(Stored data)
────────────────────

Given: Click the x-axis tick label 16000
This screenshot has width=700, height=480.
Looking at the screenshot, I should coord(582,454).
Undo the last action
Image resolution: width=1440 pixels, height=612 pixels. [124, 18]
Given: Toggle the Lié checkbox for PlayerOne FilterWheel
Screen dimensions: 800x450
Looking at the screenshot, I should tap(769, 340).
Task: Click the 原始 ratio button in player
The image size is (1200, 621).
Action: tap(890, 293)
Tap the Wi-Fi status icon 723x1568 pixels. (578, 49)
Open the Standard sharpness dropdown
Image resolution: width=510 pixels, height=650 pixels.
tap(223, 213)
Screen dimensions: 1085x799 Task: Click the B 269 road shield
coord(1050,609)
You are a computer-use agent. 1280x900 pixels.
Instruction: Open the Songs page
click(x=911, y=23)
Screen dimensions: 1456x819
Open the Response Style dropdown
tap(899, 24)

────────────────────

Render every line of the stored data above as a numbered list, leaving out any blank lines.

1. Given: Click the x-axis tick label 16000
2. This screenshot has width=700, height=480.
3. Looking at the screenshot, I should coord(582,454).
4. Undo the last action
5. Image resolution: width=1440 pixels, height=612 pixels. [124, 18]
6. Given: Toggle the Lié checkbox for PlayerOne FilterWheel
7. Screen dimensions: 800x450
8. Looking at the screenshot, I should tap(769, 340).
9. Task: Click the 原始 ratio button in player
10. The image size is (1200, 621).
11. Action: tap(890, 293)
12. Tap the Wi-Fi status icon 723x1568 pixels. (578, 49)
13. Open the Standard sharpness dropdown
14. Image resolution: width=510 pixels, height=650 pixels.
15. tap(223, 213)
16. Screen dimensions: 1085x799 Task: Click the B 269 road shield
17. coord(1050,609)
18. You are a computer-use agent. 1280x900 pixels.
19. Instruction: Open the Songs page
20. click(x=911, y=23)
21. Screen dimensions: 1456x819
22. Open the Response Style dropdown
23. tap(899, 24)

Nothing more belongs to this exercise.